In this talk, he uses the controller interface on the SNES to send commands to a Super GameBoy, which is running a real Pokemon Red cartridge. Commands are sent to Pokemon Red to activate an arbitrary code execution bug to write a bootloader that receives the rest of the attack program at high speed. Then - form inside the GameBoy environment - he takes over the Super GameBoy and gains arbitrary code execution on the SNES proper.
(for a finish, a Twitch chat client is written into RAM on the SNES that uses a custom network protocol to send requests over the controller port, so the livestream audience can ask questions live through the SNES).

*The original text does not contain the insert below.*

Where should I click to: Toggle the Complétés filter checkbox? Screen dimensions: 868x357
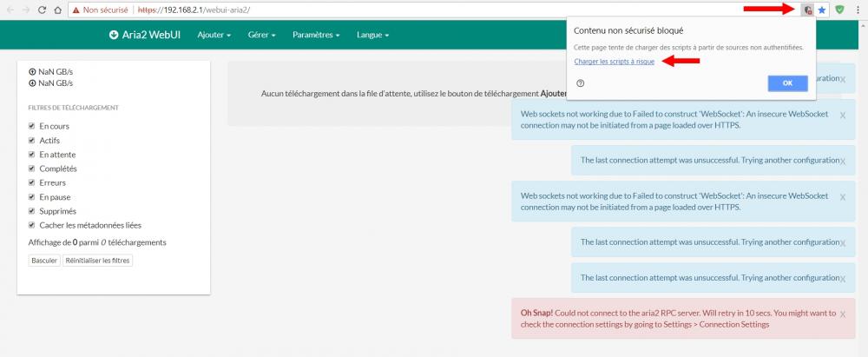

Not only is there a bug consistent enough to get arbitrary code execution in the game, but to also be able to reliably breakout of the emulator and literally reprogram the current game all in RAM to something completely different.
I can't seem to think of words that would do what he did justice. It's amazing.
IMO this is what the word "pwned" was meant to describe. When someone has not only exploited a machine, but has literally become it's master to such an extent that they are playing games at that point, abusing the original purpose of the console into this tormented, bastardized version to display memes from a twitch chat, or play a clone of a shitty phone game.
It was definitely impressive but as a software person I'm more impressed by the ones who came up with the hack itself.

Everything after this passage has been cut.